What the exercise asks: With the pictures omitted, repeat exactly the lines below starting with the line that has "This screenshot has height=352, width=792." and going on through the line that has "The width and".

Extracted data:
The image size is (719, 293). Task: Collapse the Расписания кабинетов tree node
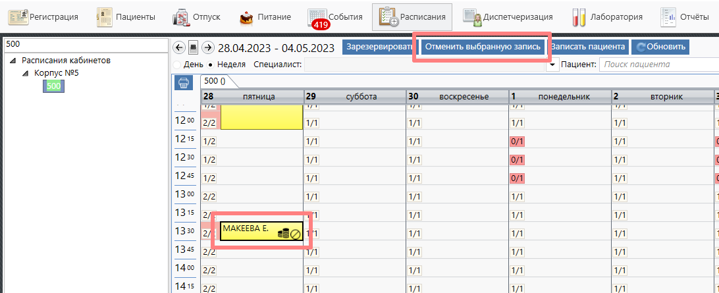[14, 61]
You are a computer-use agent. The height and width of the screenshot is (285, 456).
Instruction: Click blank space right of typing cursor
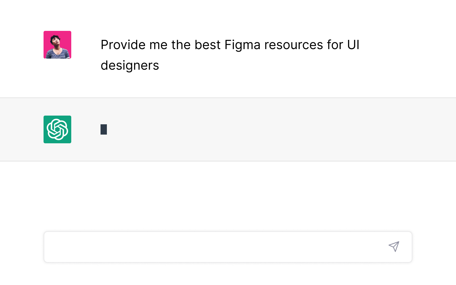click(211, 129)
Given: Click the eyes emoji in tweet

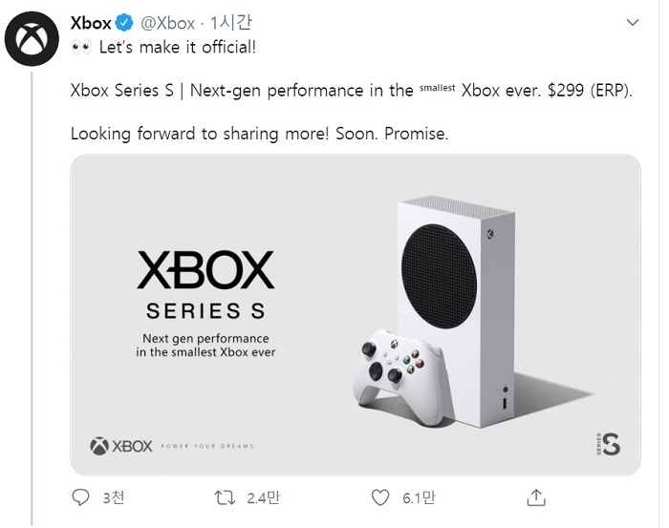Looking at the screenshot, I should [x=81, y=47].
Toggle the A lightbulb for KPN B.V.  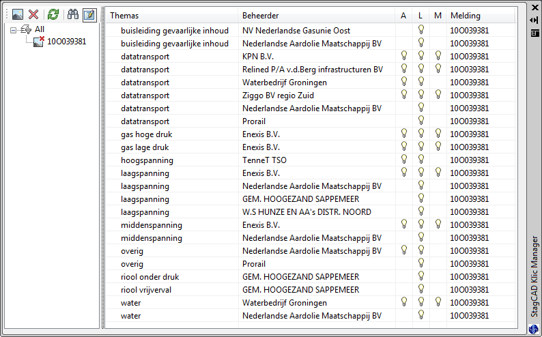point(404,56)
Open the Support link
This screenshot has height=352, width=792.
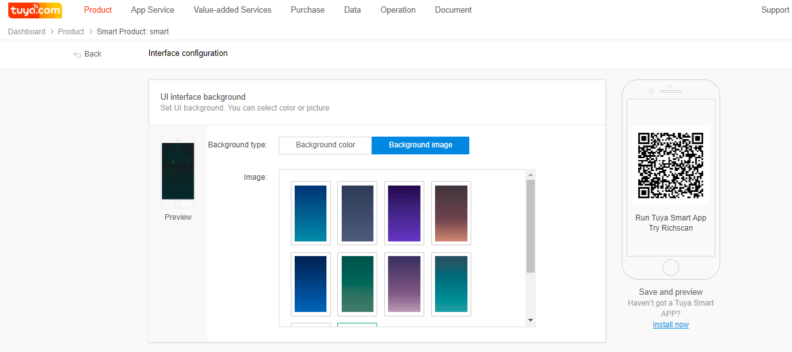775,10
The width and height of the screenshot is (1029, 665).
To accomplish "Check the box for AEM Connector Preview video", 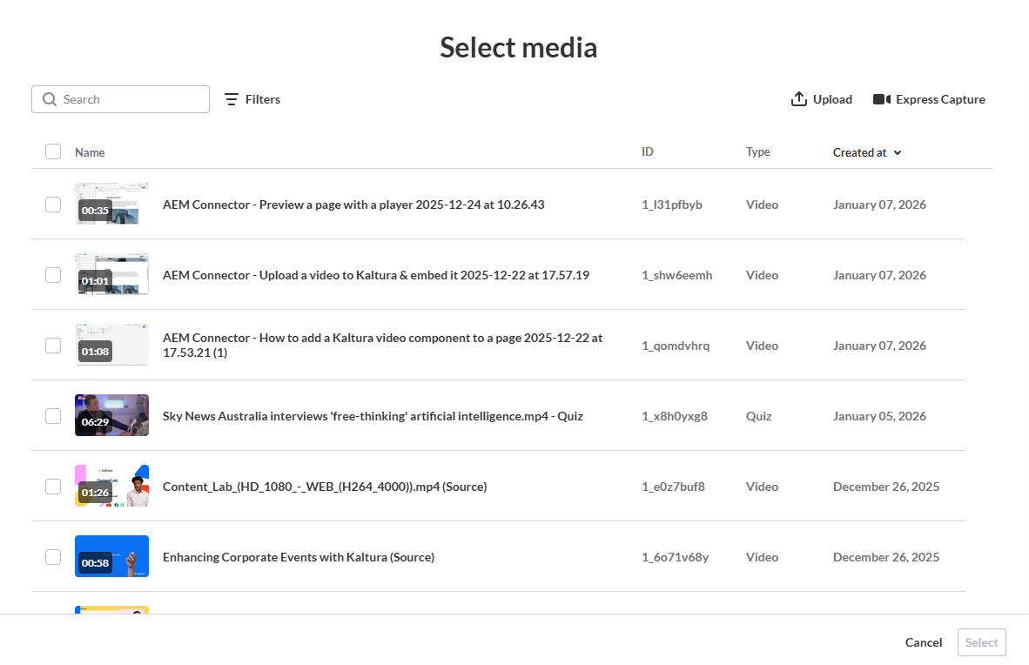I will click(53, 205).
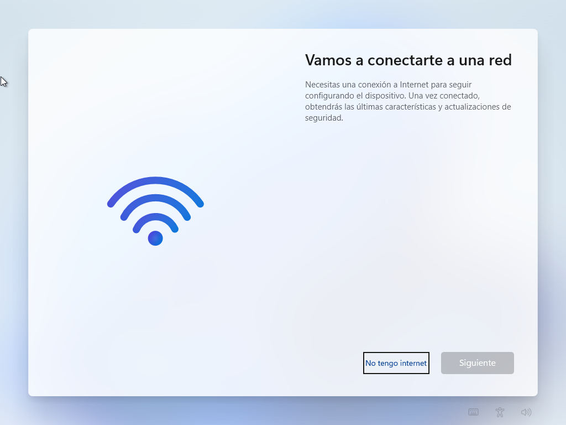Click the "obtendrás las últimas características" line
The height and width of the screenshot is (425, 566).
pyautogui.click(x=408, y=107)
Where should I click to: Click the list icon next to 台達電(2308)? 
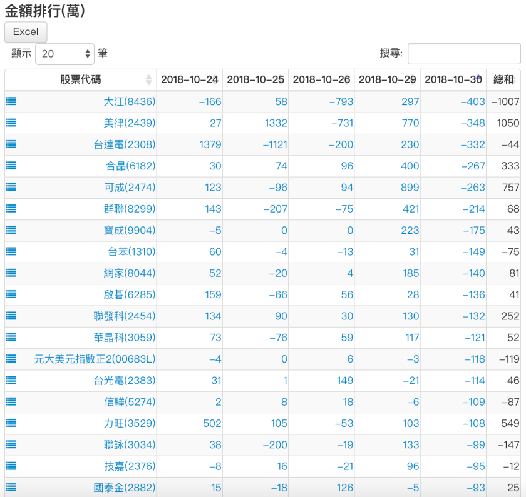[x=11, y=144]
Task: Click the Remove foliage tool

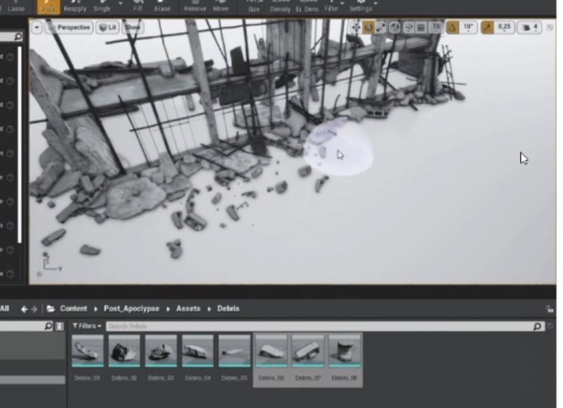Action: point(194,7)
==
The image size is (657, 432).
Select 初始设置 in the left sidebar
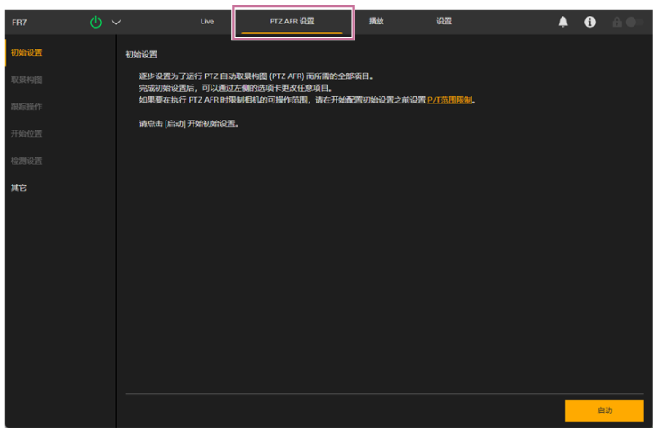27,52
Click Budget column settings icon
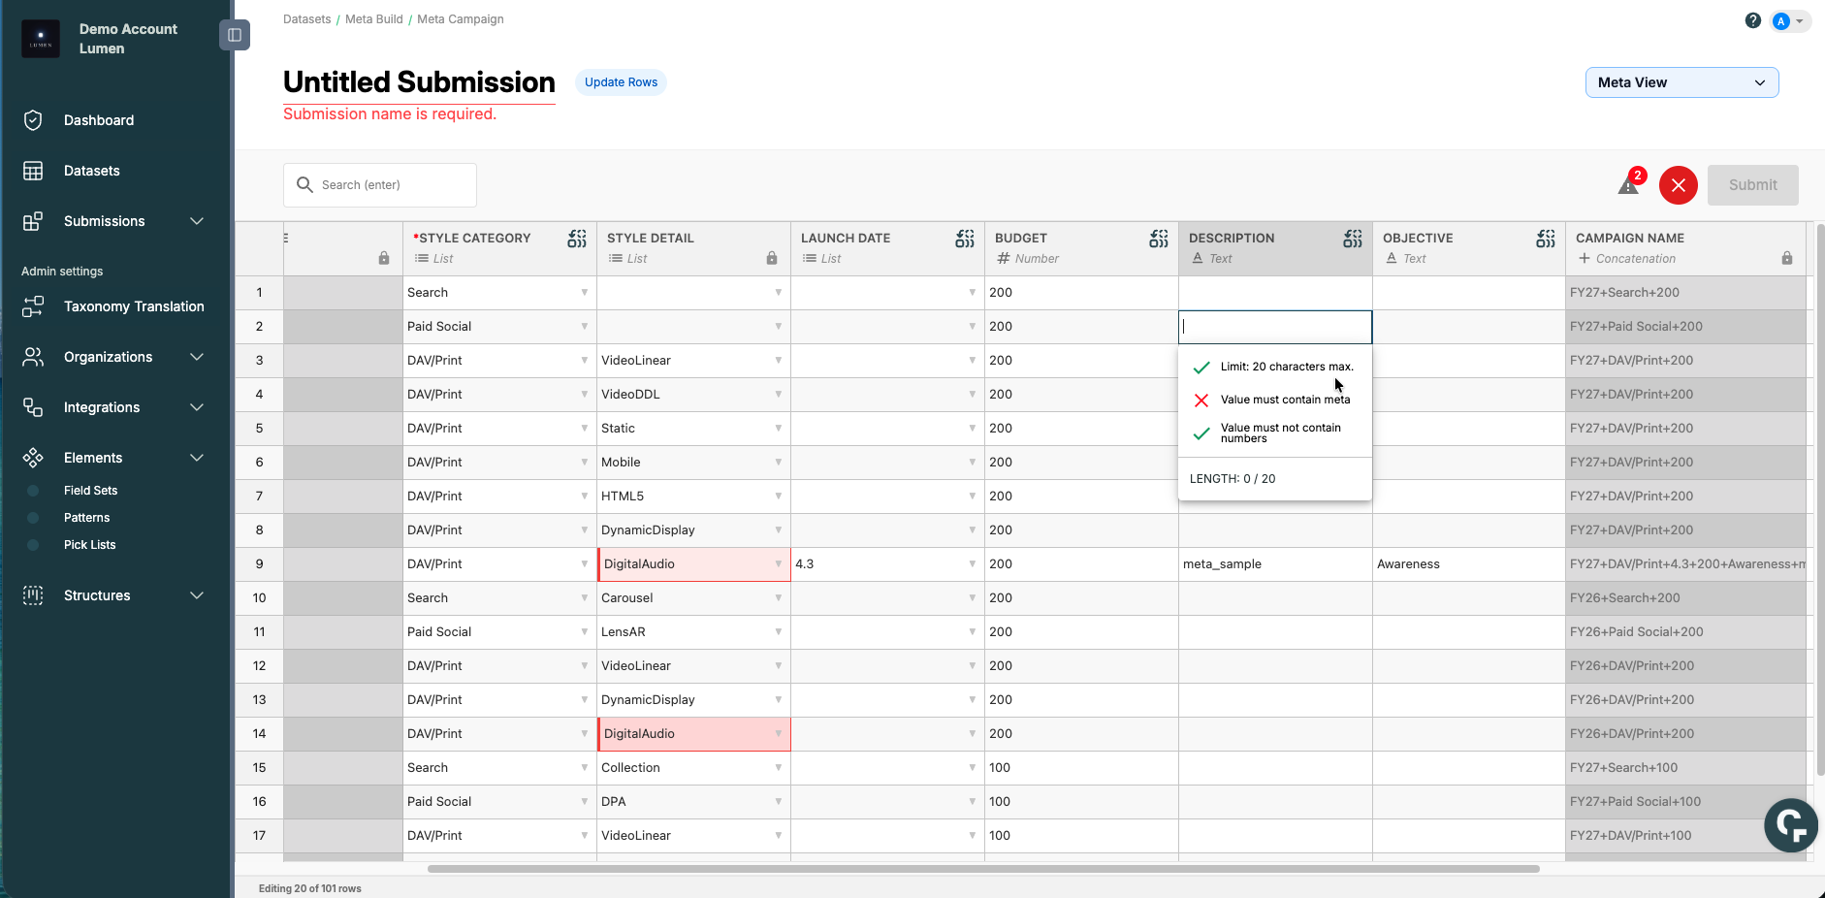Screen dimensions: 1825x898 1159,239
---
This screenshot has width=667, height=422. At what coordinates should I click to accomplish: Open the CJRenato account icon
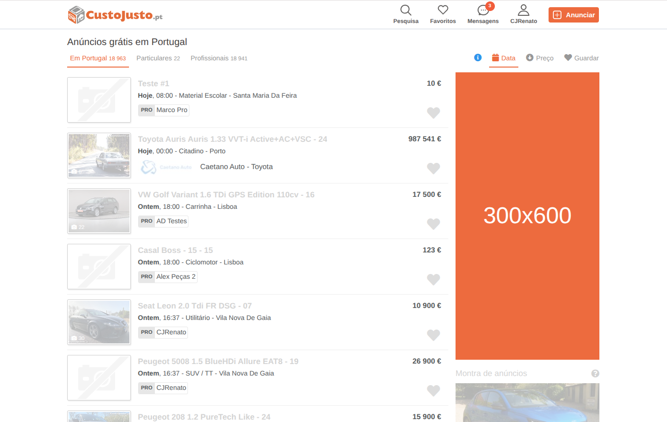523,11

Result:
This screenshot has height=352, width=792.
775,10
The width and height of the screenshot is (1029, 665).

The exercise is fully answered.